[Records provided — start]

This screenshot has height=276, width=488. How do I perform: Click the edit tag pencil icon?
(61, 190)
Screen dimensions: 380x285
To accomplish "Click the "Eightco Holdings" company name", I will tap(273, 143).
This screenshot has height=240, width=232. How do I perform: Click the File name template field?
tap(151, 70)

[Records provided — finish]
[Records provided — start]

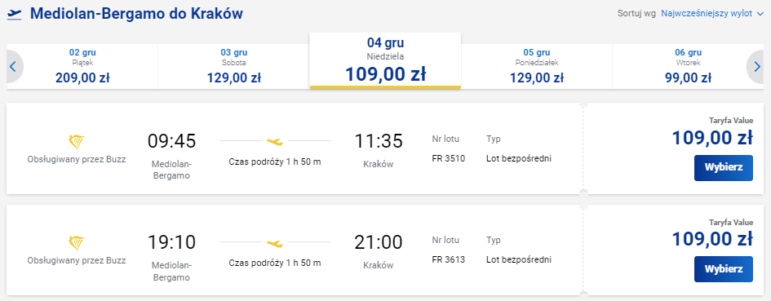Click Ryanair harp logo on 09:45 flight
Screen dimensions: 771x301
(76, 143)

[Records provided — finish]
[Records provided — start]

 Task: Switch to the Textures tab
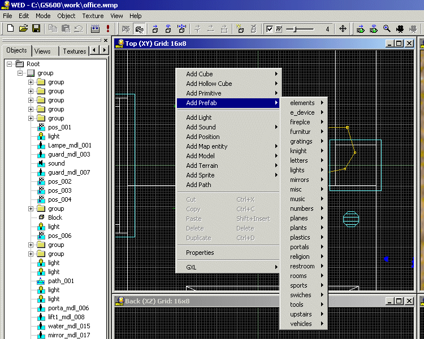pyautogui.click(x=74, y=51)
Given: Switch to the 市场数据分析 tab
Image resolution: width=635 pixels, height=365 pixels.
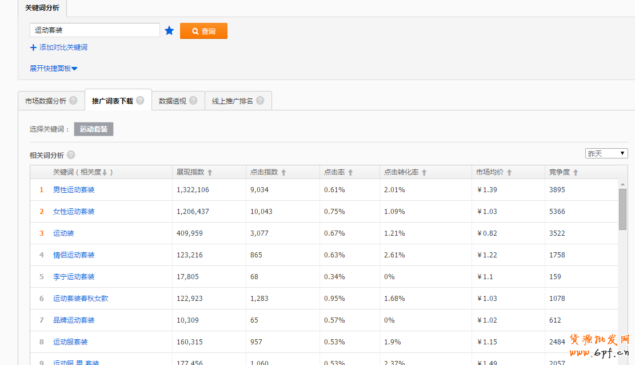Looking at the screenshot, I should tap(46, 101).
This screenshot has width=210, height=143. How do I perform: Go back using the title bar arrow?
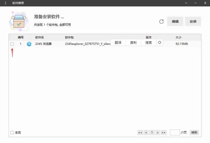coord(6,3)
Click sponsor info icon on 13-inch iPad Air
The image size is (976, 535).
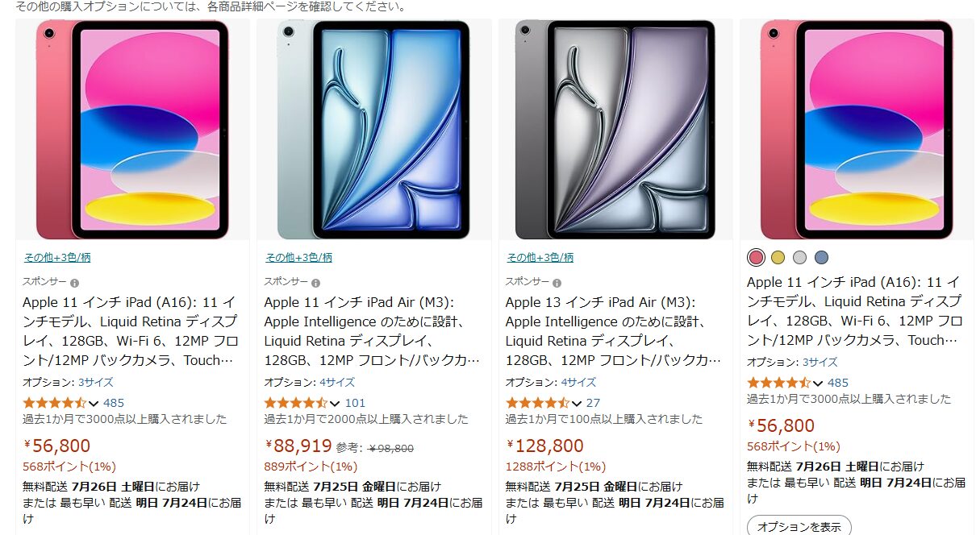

[Records provided — finish]

* **Problem to solve**:
Go to the line above holding "This screenshot has width=210, height=143.", then copy exactly each line down to and including the one holding "The image size is (976, 535).", leaving pictures out.

* **Worked solution**:
This screenshot has width=210, height=143. How do I perform: Go back using the title bar arrow?
coord(6,3)
Click sponsor info icon on 13-inch iPad Air
The image size is (976, 535).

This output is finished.